Пешеходные дорожки, малолюдные даже днем, теперь были блестящими и пустынными. Он держался середины, между колоннами, подпирающими железнодорожные пути наверху, – какая-никакая защита от дождя. Пройдя почти половину пути, в том месте, где лестничный пролет спускался к узкому и длинному Лебяжьему острову, расположенному в центре русла Сены, он услышал сумятицу гневных голосов, эхом отскакивающих от колонн и затухающих, когда проезжая машина шуршала шинами по лужам на асфальте. Чем ближе он подходил, тем отчетливее понимал, что впереди происходит нечто ужасное, тем явственнее ощущал угрозу. Бежать навстречу опасности он не стал, но шаги ускорил. Жюль будто снова оказался в алжирских чащах в ненастную погоду. Он был невидим, в полной безопасности, а внезапность и хладнокровие давали ему огромное преимущество. И пусть он был безоружен, зато обладал опытом. К тому времени как он увидел, что именно происходит возле срединной опоры, солдатский дух частично к нему вернулся.
Трое парней, один с ножом в руке, избивали четвертого, а тот катался по земле, пытаясь защититься. До сих пор Жюль не боялся, но испугался теперь – трое молодчиков против одного старика.
Неожиданность поможет ему одолеть первого. Опыт и сила могут пособить со вторым. Но как быть с третьим, когда Жюль уже выдохнется? И он отпрянул. Если это их внутренние разборки и они все друг друга стоят, зачем вмешиваться? Может, приедет полиция, хотя до сих пор никто не появился. Все, что он мог, – наблюдать, сгорая от стыда, не имея возможности ни отступить, ни действовать.

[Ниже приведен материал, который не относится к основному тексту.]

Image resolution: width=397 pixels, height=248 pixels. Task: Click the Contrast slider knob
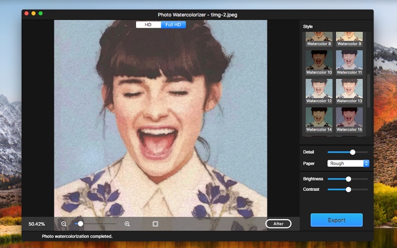click(x=348, y=189)
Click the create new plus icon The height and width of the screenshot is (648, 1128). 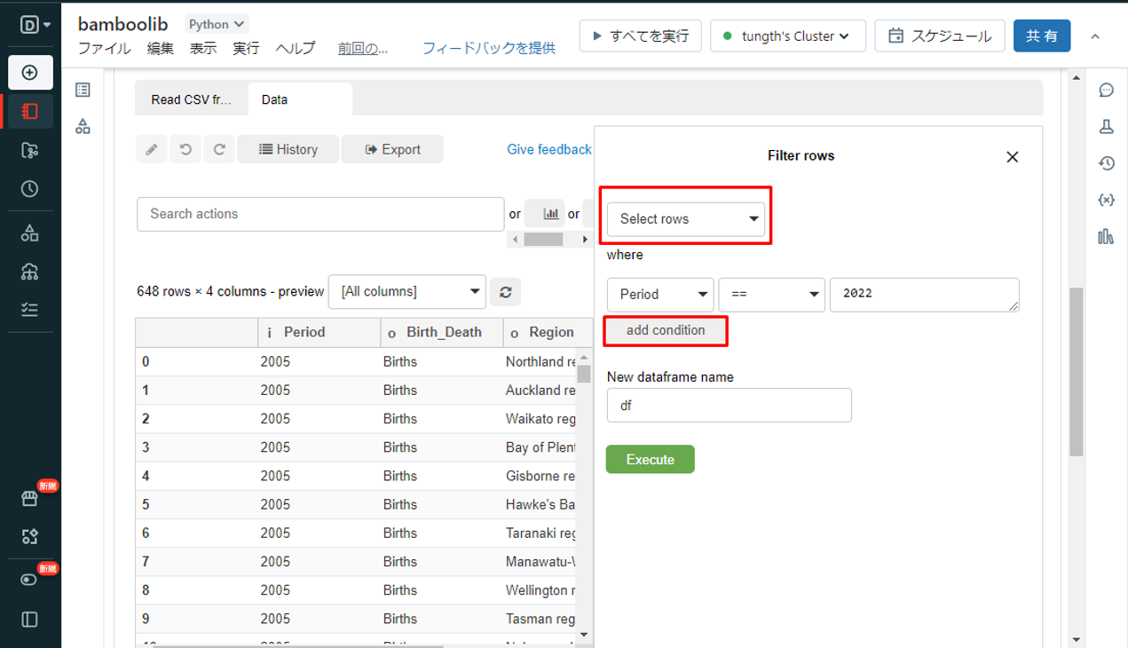[30, 73]
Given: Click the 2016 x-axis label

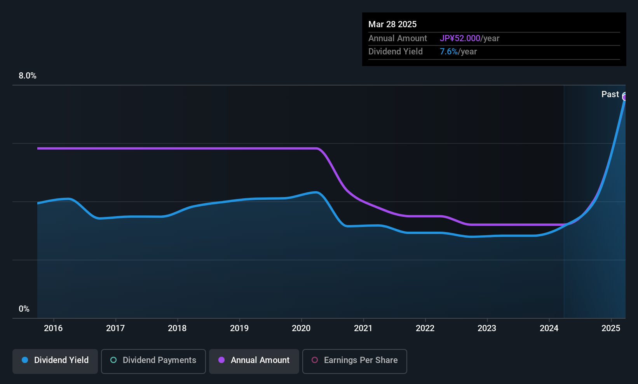Looking at the screenshot, I should [53, 328].
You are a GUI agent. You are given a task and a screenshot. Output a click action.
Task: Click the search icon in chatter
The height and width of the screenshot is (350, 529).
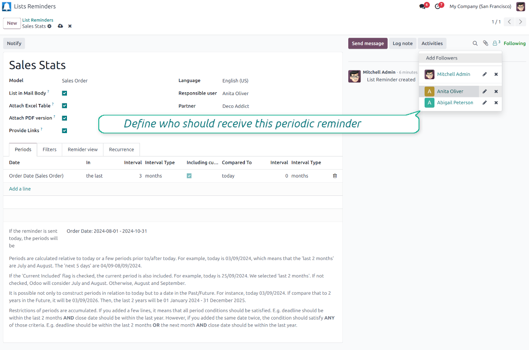(475, 44)
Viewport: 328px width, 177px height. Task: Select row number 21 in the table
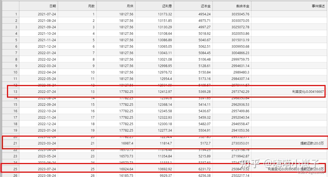point(15,143)
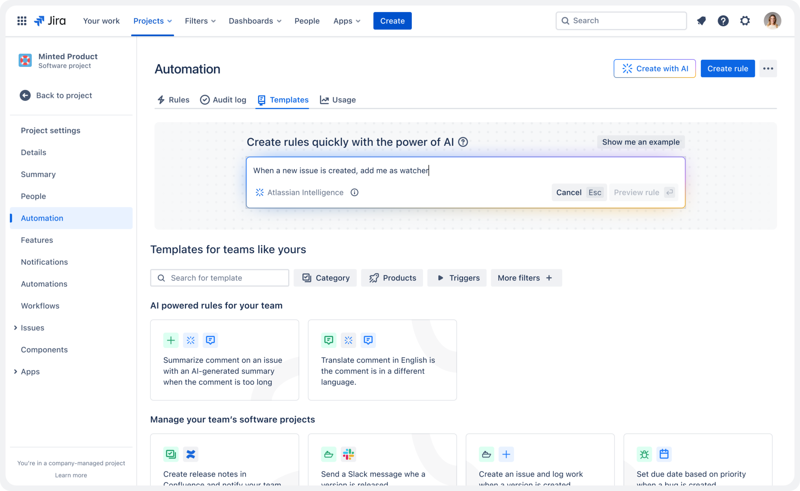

Они пинали и топтали лежащего на земле, который мог лишь корчиться, приподнимаясь на четвереньки и пытаясь отползти в сторону, но опора моста преградила ему путь. Тогда они прекратили избиение, отступили, и самый рослый из них, тот, у которого был нож, подошел к распростертому на земле телу и, не сводя с него взгляда, занес руку с ножом.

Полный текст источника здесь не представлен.